Jungkook kliknął cicho językiem. Gdzieś w głębi duszy liczył, że to na niego spadnie kara pocałunku z Kimem. Chociaż on nie nazwałby tego karą.
Taehyung i Hoseok podnieśli się z miejsc.
- Zrobią to w usta? - Zaskoczony Jin wskazał palcem na swoje wargi, a jak Jimin pokiwał twierdząco głową, skulił się i zaśmiał.
Jung złapał Kima za dłonie, po czym spojrzał w jego ciemne tęczówki. Chciał zachować powagę, jednak ani jeden, ani drugi nie potrafili powstrzymać śmiechu. Hoseok pogładził czule młodszego po głowie, na co Kim zachichotał.
- Ej, ale musisz go podnieść! Tak jak w “Pamiętniku”* - wtrącił Yoongi, który od razu przysunął się do zestresowanej dwójki.
- Dlaczego to ja muszę być dziewczyną?! - najmłodszy z Kimów zaśmiał się nerwowo.
Jungkook stanął z boku. Widok Taehyunga, który trząsł się ze strachu przed pocałunkiem, bardzo go zdenerwował. To on był tym, który jako pierwszy powinien całować te śliczne, kształtne wargi.
- Przestań się w końcu śmiać, ja tu umieram! - powiedział głośno Hoseok, łapiąc Kima w pasie. - Dobra, podejdę do tego na luzie - dodał. Już zbierał się do tego, by podnieść młodszego, jednak przez swoje zdenerwowanie nie potrafił.
Taehyung nigdy wcześniej nie czuł takiej niezręczności i strachu zarazem. Nie chciał przeżywać swojego pierwszego pocałunku z osobą, do której nie czuł niczego wielkiego. Chciał, by była to wyjątkowa chwila, a nie kara za wylosowanie głupiej karty z czaszką. Wiedział jednak, że nie mógł się wycofać. Nie pozwalała mu na to jego duma. Chociaż wiedział, że stracił ją już wtedy, kiedy tylko przewrócił kartę.
Wszyscy byli podekscytowani, ale i jednocześnie bardzo zawstydzeni karą, jaka czekała Hoseoka i Taehyunga.
Gdy pokrzywdzona dwójka w końcu opanowała śmiech, byli całkowicie gotowi do wykonania zadania. Starszy uniósł delikatnie Taehyunga. Ten mocno zacisnął wargi. Niemalże czuł jak zmniejsza się odległość między jego twarzą, a twarzą Junga. Z każdym milimetrem czuł się coraz bardziej zestresowany i zawstydzony. Hoseok zresztą podobnie. Nie potrafili pokonać tych ostatnich centymetrów, a w tym chętnie pomógł im Yoongi, który położył dłonie na ich karkach i szybko zbliżył.
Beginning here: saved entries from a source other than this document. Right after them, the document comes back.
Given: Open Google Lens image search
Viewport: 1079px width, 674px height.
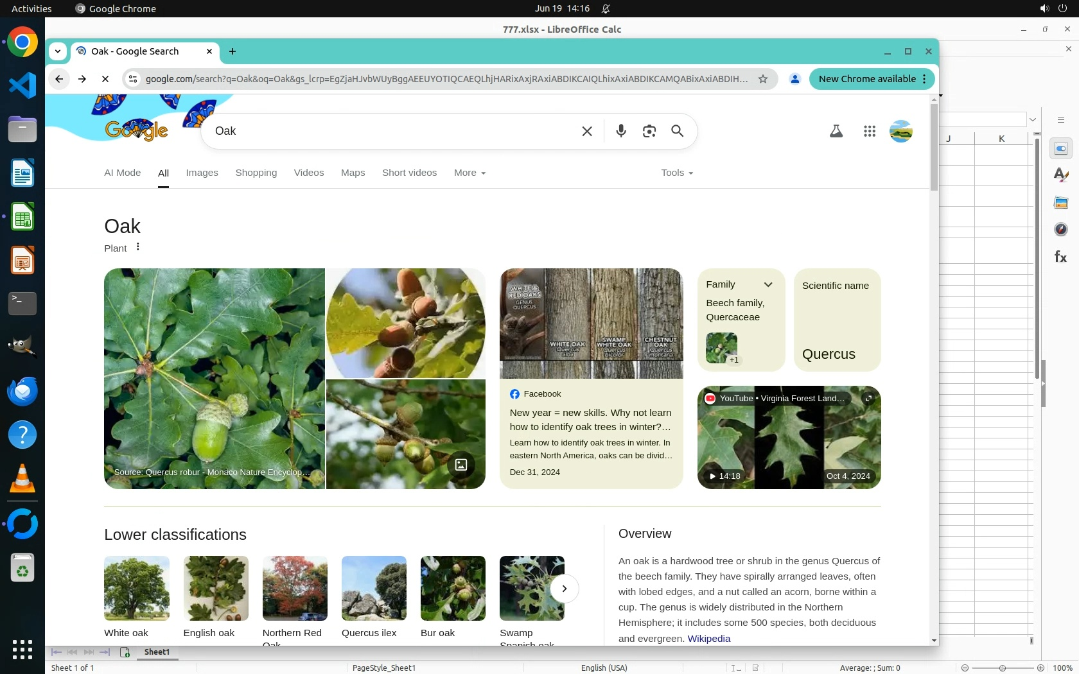Looking at the screenshot, I should [649, 131].
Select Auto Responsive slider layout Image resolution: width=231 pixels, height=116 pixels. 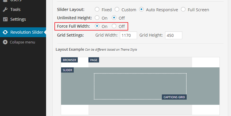pos(141,9)
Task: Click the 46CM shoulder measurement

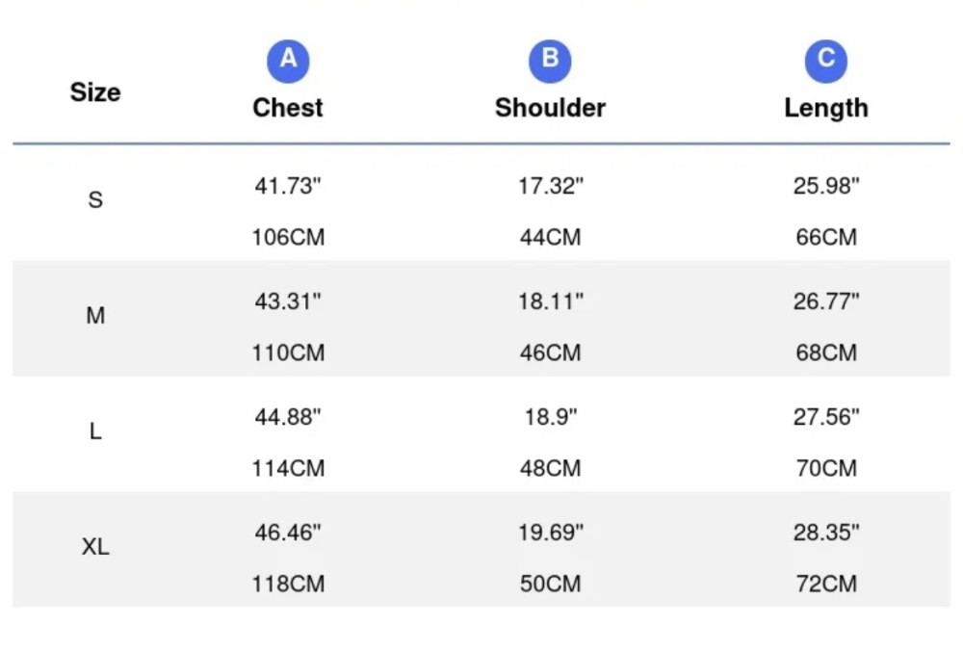Action: tap(550, 352)
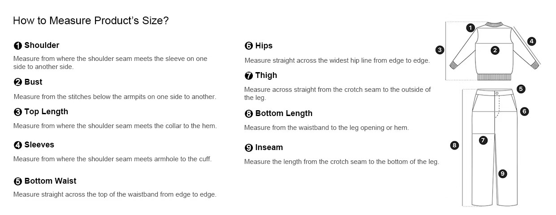The width and height of the screenshot is (556, 215).
Task: Click the number 1 marker on sweater diagram
Action: tap(470, 28)
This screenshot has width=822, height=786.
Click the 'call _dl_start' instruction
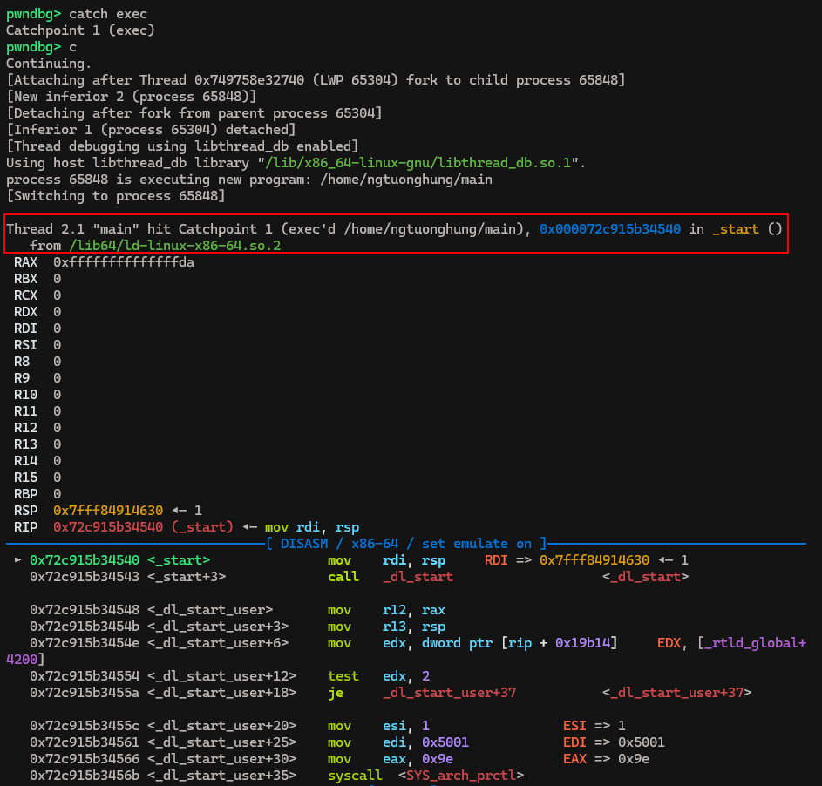pos(390,577)
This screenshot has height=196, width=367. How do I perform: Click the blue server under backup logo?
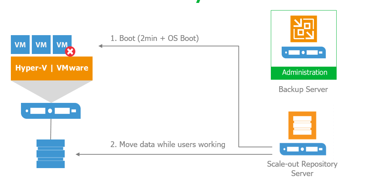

Taehyung sam nie potrafił wytłumaczyć tego, dlaczego pomyślał o Jungkooku. Ale jak tylko wyobraził sobie, że to wargi Jeona, niechciany pocałunek nagle stał się przyjemniejszy. Niemniej jednak gdy powrócił do rzeczywistości, od razu chciał puścić ten incydent w niepamięć.
Trwało to raptem chwilę, zanim Hoseok i Kim oderwali się od siebie. Wybuchła taka wrzawa, że nie było słychać nawet pukania w ścianę sąsiadów. Jung od razu zaczął biegać dookoła, Taehyung tarzał się cały zaczerwieniony na ziemi, Yoongi skakał w miejscu, Jin i Namjoon wymachiwali rękami, Jimin biegał podekscytowany za Hoseokiem. Tylko Jungkook stał z boku i przejechał językiem po wewnętrznej stronie policzka. Tak, czuł się zazdrosny. Jak cholera.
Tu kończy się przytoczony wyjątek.